At our church, we host asylum-seeking families from around the world. Most are passing through and stay for just a day. We offer them food, clothing, and a place for their children to play. Some stay longer while they figure out their next steps and make connections elsewhere in the country. A few have settled in our community and form the backbone of both our ministry, by working to provide hospitality to others like themselves, and the heart of our church, by leading by example how to give and receive love through times of uncertainty and struggle.
The other day, I took a long car ride with a family from Honduras who have been living here in the United States for about two years. I expected them to put on some music and to spend the hours with my own thoughts, but the music was never set up. They wanted to talk instead. They asked me all kinds of questions that I guess they always wondered about, but in the normal day-to-day rush, they never get a chance to ask.
They asked: How come the streets are so quiet here? Where are all the people? How come children so rarely go outside to play? How come children don’t spend every afternoon with friends? How come children are sometimes so sad here? How come people work so much? How come when we go to a park people don’t invite us over to talk to them? How come actually they sometimes get angry if we are in “their” space?
I felt a little bit like the representative of an alien planet where they had landed, trying to explain why here in the United States we behave the way we do. It’s different here, I said. Our culture envisions families and individuals as separate. That makes us, for instance, very productive, but also makes us lonely and more likely to be divided and in conflict. We talked for a long time as the scenery passed by.
I try to be careful in telling immigrant stories. It’s easy to generalize and paint a picture of a group of people with no defining features, no faces. Immigrants are neither all criminals nor are they all perfect. Just like those of us who were born here, they have a complete diversity of stories and experiences. Each one is a human being with all of our human needs, hopes, strengths and flaws.
But if there is one thing that does distinguish them almost universally from us–if I had to draw a dividing line between immigrants and people who were born here–the one I would draw is between collectivist and individualist cultures. Our cultural norms towards separateness and individual achievement are almost universally foreign to the immigrants we meet and host at our church. In their home countries, the norm is that everything is shared. When a neighbor needs help, first of all, you know about it and second of all, you give what you can. Collectivist cultures value attentiveness, helpfulness, and generosity to others.

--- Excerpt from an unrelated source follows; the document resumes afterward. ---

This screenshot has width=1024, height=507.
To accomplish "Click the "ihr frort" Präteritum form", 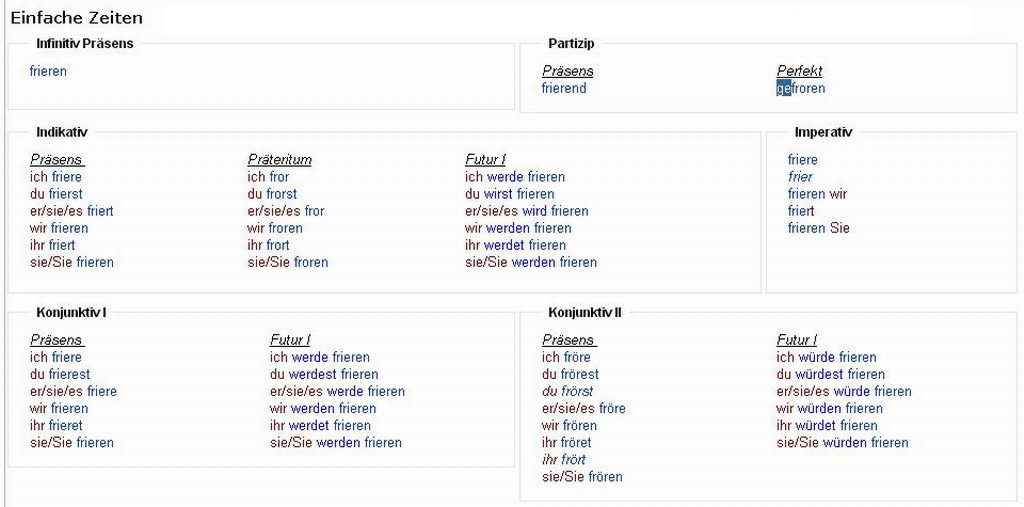I will (269, 245).
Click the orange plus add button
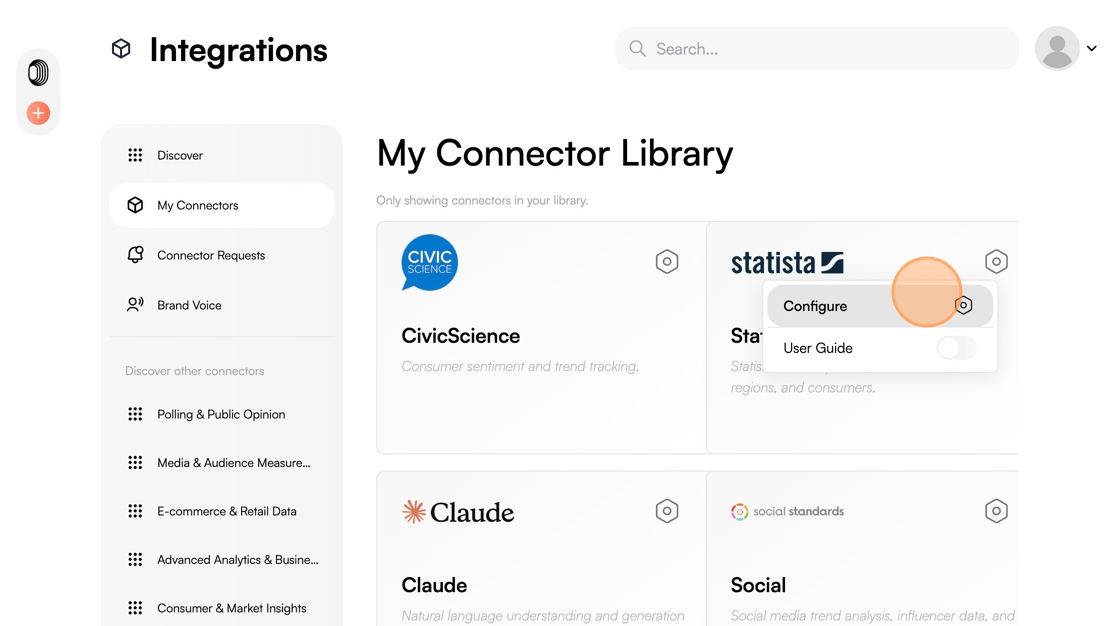 (x=39, y=113)
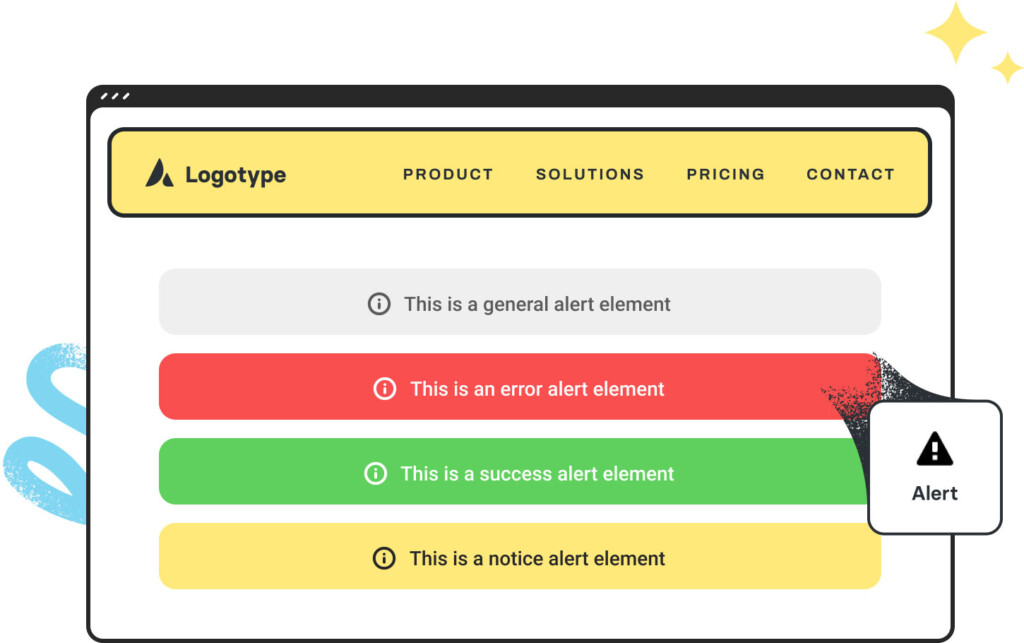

There is strong evidence that people in collectivist cultures are less affected by trauma and show fewer and less lingering maladaptive responses to trauma. I’m sure that, even though the Hondurans I talked to on the car ride hadn’t seen it, there are children in Honduras who are sad and who struggle. But the overall statement is well documented: people, and especially children, who grow up in areas of high social cohesion are more resilient to trauma. In places where communities are close knit, children show more positive outcomes when faced with individual and communal trauma. They are less likely to struggle with depression, anxiety, substance abuse, and other responses to trauma.
As I am writing this, I am sitting, watching my kids watching their screen on a sunny Saturday afternoon and I wonder, how can I get them out to meet their neighbors? How can we create social cohesion in a place where individualism is so highly valued? How can we give our kids some of the experience of relying on others, reaching out to others, sharing with others? How can we teach our children the value of community? As parents, educators, and counselors, how can we create these environments that foster resilience? Because if there is one thing we can be sure of, they will need it. We all will.
For my family, our church is part of the answer to creating community. For yours or your clients, it might be something different. But most important, I think, is that we keep asking the question and keep working towards creating a culture of connection and care even in, and especially in, this country that is so steeped in individualism.